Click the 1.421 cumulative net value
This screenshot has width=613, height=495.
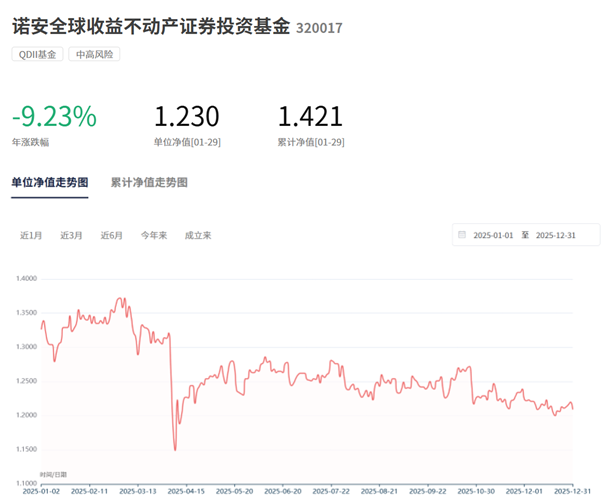(310, 116)
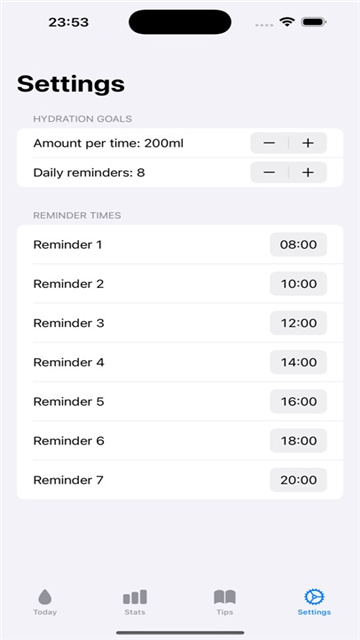Tap the Wi-Fi status icon
This screenshot has width=360, height=640.
(x=287, y=22)
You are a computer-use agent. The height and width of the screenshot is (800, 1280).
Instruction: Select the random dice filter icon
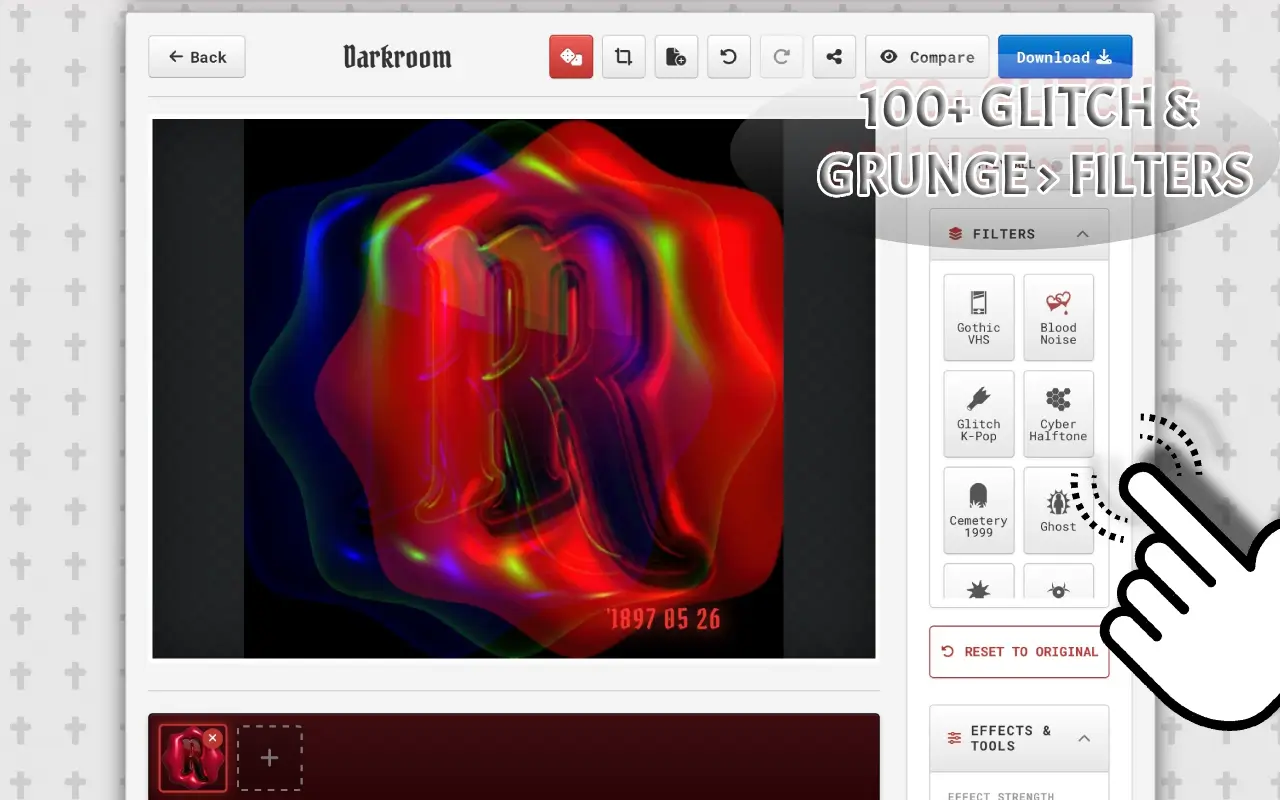pyautogui.click(x=571, y=57)
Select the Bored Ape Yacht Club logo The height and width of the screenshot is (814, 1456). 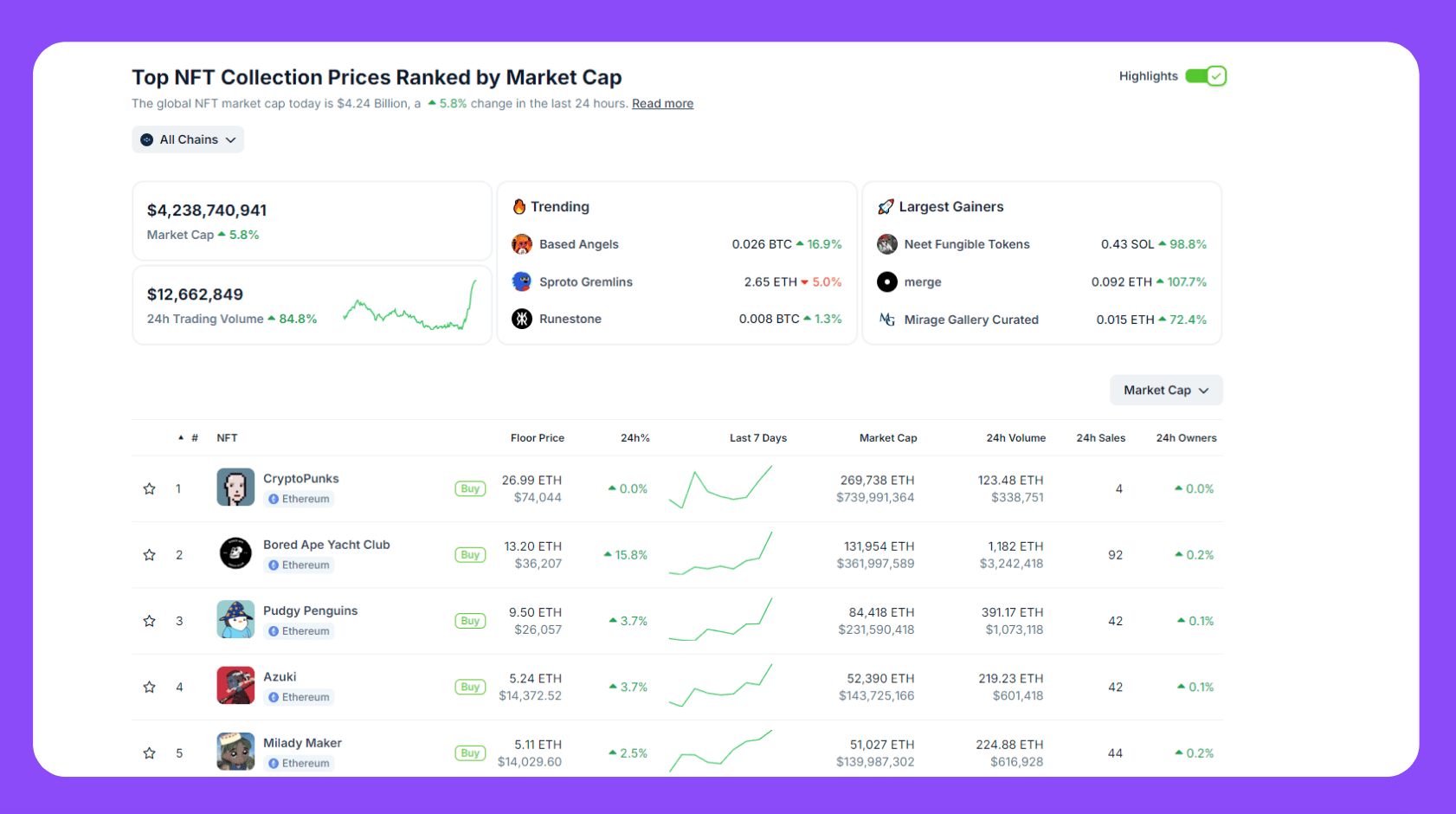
#####
Exercise description | Only the lines from the one containing "This screenshot has width=613, height=495." through the last line of the records above should be repeated, exactly and without pictures.

Reply |
This screenshot has width=613, height=495.
(310, 116)
Tap the Wi-Fi status icon
This screenshot has width=360, height=640.
(x=287, y=22)
You are a computer-use agent. The height and width of the screenshot is (800, 1280).
Instruction: Select the random dice filter icon
pyautogui.click(x=571, y=57)
Select the Bored Ape Yacht Club logo The height and width of the screenshot is (814, 1456). 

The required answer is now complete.